John Kerry visits a school classroom. They are in the middle of a discussion related to words and their meanings. The teacher asks Mr. Kerry if he would like to lead the discussion on the word "tragedy." So the illustrious Senator asks the class for an example of a tragedy.
One little boy stands up and offers: "If my best friend, who lives on a farm, is playing in the field and a tractor runs him over and kills him that would be a 'tragedy'." "No," says Kerry, "that would be an accident".
A little girl raises her hand: "If a school bus carrying 50 children drove over a cliff, killing everyone inside, that would be a tragedy." "I'm afraid not," explains Mr. Kerry. "That's what we would call a 'great loss'.

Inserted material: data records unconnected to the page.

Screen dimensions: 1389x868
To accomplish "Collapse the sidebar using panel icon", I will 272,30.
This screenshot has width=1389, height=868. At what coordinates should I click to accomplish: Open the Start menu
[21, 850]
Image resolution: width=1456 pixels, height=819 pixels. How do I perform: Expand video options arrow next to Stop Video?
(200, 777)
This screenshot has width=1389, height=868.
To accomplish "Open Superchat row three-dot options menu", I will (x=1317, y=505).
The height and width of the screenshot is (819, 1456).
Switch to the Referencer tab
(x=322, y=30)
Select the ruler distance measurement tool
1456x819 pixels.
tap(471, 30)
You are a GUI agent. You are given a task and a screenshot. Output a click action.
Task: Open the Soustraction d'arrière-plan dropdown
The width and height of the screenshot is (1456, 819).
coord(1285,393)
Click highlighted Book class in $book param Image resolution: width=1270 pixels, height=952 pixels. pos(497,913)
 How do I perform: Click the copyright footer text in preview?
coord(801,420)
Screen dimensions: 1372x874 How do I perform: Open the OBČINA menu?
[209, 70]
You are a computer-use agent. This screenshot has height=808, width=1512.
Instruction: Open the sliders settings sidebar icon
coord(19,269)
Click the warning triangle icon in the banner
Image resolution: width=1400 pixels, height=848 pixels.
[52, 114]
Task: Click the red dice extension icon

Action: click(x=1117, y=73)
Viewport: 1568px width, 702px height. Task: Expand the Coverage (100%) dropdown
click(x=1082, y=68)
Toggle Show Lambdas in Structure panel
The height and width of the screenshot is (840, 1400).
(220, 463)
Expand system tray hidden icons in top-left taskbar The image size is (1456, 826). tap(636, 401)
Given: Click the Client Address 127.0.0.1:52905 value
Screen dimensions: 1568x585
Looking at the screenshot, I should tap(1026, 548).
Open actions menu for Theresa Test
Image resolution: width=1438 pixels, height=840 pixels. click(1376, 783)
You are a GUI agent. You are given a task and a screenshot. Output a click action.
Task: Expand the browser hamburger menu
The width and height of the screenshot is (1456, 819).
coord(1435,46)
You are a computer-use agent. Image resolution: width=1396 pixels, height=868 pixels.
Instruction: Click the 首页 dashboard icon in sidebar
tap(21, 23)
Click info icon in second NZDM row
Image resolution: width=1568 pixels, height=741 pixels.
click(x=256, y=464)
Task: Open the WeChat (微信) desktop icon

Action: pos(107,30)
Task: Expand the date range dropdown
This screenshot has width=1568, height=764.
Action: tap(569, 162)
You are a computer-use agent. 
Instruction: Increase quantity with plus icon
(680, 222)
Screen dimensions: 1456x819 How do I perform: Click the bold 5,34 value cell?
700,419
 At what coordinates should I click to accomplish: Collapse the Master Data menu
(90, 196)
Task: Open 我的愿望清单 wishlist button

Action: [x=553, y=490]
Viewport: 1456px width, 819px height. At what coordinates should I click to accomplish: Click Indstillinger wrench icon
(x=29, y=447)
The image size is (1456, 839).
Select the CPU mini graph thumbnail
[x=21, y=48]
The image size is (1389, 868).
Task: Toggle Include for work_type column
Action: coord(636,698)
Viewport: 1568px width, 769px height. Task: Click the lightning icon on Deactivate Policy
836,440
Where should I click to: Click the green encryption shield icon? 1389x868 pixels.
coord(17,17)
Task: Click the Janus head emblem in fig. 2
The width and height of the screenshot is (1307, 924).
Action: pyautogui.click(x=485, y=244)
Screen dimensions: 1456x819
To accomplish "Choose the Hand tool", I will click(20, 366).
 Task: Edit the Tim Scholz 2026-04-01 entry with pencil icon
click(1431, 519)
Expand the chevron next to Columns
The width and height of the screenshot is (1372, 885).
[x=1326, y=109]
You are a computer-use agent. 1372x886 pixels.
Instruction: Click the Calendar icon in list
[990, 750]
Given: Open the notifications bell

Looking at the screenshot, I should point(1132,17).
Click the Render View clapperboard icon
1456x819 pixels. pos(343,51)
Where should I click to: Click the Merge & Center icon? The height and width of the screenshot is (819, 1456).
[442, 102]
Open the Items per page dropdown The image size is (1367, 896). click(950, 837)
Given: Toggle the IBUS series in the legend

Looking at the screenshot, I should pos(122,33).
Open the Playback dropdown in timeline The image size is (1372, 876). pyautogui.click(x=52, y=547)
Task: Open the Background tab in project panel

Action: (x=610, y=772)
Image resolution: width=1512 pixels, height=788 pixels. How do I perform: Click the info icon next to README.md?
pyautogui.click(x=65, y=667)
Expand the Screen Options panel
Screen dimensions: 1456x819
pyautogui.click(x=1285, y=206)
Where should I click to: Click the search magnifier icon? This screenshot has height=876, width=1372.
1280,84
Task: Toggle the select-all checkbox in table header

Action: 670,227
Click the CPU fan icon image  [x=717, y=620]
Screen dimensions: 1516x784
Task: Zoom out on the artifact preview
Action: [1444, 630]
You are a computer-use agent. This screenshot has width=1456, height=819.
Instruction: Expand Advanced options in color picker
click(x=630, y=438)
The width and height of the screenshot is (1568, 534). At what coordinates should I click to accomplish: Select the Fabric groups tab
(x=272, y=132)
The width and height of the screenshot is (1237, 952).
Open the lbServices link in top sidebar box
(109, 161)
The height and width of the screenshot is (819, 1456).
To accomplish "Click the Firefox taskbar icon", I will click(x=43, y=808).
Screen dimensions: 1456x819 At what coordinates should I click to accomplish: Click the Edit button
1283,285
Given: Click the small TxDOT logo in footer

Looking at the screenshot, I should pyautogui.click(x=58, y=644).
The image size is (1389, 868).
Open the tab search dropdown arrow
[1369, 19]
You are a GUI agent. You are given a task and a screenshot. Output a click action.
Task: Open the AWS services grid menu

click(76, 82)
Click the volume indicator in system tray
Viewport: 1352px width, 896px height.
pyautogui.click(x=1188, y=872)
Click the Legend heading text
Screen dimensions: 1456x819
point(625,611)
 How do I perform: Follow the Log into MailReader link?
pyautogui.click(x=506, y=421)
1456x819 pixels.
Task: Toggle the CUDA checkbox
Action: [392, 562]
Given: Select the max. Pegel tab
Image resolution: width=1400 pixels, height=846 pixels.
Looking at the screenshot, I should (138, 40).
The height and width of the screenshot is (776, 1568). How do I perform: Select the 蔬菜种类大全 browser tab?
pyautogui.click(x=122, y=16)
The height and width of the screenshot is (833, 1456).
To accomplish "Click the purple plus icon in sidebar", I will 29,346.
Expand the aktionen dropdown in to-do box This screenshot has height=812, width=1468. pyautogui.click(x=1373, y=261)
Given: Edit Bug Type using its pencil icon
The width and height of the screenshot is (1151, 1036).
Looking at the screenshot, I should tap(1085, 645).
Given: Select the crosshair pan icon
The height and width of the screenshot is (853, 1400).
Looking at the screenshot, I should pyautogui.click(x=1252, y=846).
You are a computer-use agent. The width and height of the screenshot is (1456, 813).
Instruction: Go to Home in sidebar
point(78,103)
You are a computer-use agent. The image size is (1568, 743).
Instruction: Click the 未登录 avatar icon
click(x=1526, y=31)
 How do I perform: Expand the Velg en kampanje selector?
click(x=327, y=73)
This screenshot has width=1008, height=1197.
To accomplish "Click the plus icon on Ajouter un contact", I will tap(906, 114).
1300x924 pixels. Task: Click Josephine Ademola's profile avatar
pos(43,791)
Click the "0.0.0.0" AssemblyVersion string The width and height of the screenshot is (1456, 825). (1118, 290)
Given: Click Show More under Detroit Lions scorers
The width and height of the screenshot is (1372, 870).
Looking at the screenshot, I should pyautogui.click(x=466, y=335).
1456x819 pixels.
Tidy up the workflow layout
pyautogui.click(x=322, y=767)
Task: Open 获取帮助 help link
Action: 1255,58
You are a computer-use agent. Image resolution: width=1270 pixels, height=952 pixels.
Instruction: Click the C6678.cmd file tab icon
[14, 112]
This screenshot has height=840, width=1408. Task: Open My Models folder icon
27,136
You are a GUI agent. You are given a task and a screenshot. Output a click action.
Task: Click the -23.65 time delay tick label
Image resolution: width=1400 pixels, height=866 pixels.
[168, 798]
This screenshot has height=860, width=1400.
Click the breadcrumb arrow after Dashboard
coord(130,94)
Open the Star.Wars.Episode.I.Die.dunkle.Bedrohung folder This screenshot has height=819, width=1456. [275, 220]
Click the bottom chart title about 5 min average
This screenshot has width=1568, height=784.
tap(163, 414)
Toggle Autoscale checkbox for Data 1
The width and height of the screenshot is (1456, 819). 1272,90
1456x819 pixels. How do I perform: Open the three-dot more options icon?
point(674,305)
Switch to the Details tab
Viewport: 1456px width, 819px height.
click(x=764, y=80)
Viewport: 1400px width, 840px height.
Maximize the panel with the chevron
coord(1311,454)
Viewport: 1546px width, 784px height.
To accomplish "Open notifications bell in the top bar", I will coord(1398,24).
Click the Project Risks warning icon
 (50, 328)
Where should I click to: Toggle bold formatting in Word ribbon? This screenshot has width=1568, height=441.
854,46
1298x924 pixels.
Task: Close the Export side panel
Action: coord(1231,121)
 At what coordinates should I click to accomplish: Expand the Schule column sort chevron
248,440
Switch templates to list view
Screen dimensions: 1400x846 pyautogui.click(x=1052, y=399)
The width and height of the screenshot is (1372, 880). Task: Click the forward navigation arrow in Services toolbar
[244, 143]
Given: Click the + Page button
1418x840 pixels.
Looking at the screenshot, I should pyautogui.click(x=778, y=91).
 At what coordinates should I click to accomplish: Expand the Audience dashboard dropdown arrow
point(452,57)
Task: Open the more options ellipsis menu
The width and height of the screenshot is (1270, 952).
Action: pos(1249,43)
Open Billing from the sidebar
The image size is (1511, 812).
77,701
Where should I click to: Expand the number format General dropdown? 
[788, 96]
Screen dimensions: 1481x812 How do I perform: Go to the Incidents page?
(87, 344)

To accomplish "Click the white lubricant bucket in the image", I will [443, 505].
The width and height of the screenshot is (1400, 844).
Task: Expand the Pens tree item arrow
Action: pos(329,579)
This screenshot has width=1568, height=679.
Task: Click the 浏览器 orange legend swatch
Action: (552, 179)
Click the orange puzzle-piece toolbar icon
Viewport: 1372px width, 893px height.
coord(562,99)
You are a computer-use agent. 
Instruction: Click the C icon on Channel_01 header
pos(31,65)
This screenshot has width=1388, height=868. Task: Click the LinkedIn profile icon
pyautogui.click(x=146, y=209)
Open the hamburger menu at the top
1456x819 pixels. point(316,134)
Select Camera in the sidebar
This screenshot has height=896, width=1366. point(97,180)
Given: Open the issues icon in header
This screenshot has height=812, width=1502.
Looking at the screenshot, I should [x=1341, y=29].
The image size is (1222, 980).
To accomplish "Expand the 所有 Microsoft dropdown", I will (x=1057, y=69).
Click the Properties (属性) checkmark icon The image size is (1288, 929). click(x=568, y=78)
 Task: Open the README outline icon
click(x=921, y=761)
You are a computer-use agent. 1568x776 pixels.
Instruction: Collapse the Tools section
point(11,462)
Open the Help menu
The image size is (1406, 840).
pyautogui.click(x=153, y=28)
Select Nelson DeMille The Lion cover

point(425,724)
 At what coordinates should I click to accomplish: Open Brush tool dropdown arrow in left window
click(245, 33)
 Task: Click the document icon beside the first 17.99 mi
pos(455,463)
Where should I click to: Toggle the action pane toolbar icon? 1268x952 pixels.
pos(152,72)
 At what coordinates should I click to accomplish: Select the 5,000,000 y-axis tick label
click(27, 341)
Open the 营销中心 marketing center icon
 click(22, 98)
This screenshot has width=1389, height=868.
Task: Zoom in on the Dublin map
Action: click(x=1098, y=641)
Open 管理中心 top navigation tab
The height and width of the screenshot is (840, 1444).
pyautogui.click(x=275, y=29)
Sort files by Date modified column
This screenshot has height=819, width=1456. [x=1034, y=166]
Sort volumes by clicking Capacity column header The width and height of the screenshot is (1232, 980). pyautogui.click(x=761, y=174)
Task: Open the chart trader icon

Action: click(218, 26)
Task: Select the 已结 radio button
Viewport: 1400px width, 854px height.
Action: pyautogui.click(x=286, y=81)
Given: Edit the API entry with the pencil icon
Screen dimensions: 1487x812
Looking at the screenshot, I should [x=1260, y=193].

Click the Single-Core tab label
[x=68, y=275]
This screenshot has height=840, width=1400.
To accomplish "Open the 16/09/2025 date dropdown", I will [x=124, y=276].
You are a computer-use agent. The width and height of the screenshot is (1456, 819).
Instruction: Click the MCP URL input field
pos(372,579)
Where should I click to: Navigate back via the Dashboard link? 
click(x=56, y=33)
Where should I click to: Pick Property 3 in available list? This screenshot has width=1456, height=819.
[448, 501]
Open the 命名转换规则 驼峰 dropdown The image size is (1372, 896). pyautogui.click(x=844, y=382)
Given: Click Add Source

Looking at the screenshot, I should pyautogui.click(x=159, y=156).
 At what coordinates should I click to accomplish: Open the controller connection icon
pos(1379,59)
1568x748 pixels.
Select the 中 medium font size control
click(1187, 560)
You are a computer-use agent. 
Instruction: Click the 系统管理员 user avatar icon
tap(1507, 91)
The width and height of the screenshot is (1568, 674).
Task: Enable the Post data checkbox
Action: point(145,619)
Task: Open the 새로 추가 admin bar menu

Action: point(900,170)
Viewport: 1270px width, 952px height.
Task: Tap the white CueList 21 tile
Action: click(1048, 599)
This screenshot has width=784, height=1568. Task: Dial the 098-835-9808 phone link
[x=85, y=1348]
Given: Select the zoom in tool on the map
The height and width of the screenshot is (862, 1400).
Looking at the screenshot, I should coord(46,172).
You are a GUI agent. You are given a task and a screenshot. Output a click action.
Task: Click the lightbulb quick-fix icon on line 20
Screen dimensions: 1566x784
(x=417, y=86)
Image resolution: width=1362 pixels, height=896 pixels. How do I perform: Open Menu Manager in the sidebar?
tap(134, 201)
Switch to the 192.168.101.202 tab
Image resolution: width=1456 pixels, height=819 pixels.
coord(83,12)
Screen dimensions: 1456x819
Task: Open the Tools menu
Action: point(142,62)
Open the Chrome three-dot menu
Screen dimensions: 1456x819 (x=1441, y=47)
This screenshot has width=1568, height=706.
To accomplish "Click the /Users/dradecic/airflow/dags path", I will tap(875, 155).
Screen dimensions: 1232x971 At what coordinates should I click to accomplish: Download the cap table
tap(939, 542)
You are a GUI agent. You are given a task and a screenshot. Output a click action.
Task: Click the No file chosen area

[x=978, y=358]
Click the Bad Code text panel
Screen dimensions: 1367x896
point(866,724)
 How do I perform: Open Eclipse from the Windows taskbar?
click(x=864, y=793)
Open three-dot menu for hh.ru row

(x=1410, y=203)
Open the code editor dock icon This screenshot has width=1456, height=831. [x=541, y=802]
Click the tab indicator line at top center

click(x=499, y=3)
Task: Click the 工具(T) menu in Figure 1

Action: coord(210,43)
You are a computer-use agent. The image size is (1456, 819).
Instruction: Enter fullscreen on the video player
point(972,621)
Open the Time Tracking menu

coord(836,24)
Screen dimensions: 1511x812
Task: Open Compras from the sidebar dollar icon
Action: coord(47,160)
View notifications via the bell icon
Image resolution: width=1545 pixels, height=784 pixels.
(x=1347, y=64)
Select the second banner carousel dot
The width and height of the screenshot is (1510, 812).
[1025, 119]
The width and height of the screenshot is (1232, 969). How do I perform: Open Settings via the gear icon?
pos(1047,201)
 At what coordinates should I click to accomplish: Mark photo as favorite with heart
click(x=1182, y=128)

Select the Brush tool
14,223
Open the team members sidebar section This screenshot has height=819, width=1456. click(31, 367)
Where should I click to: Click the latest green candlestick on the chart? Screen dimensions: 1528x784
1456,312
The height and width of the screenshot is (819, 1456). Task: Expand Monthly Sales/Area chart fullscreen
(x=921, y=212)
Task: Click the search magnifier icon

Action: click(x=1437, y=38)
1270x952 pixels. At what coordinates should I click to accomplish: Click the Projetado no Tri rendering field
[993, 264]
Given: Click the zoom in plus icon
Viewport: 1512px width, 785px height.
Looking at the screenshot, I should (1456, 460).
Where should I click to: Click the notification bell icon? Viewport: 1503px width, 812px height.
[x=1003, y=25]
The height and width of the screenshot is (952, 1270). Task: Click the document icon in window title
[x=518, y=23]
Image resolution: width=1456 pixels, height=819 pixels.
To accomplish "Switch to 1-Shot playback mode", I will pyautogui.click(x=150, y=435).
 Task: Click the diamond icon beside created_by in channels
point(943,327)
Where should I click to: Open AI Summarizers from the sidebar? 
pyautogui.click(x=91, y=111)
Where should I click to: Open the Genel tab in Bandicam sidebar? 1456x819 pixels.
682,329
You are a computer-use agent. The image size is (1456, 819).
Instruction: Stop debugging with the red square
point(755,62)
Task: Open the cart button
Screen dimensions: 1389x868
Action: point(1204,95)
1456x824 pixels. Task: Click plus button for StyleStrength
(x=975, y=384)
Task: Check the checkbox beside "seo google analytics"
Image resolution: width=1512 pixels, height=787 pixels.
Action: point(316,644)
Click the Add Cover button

The room goes silent. No other children volunteered. Kerry searches the room. "Isn't there someone here who can give me an example of a 'tragedy'?" Finally, at the back of the room a small boy raises his hand. In a quiet voice, he says: "If your campaign plane, carrying you, Mr. Kerry, were struck by a 'friendly fire' missile and blown to smithereens, that would be a 'tragedy'."
"Fantastic!" exclaims Kerry. "That's right. And can you tell me why that would be a 'tragedy'?" "Well," says the boy "because it certainly wouldn't be a 'great loss' and it probably wouldn't be an 'accident' either.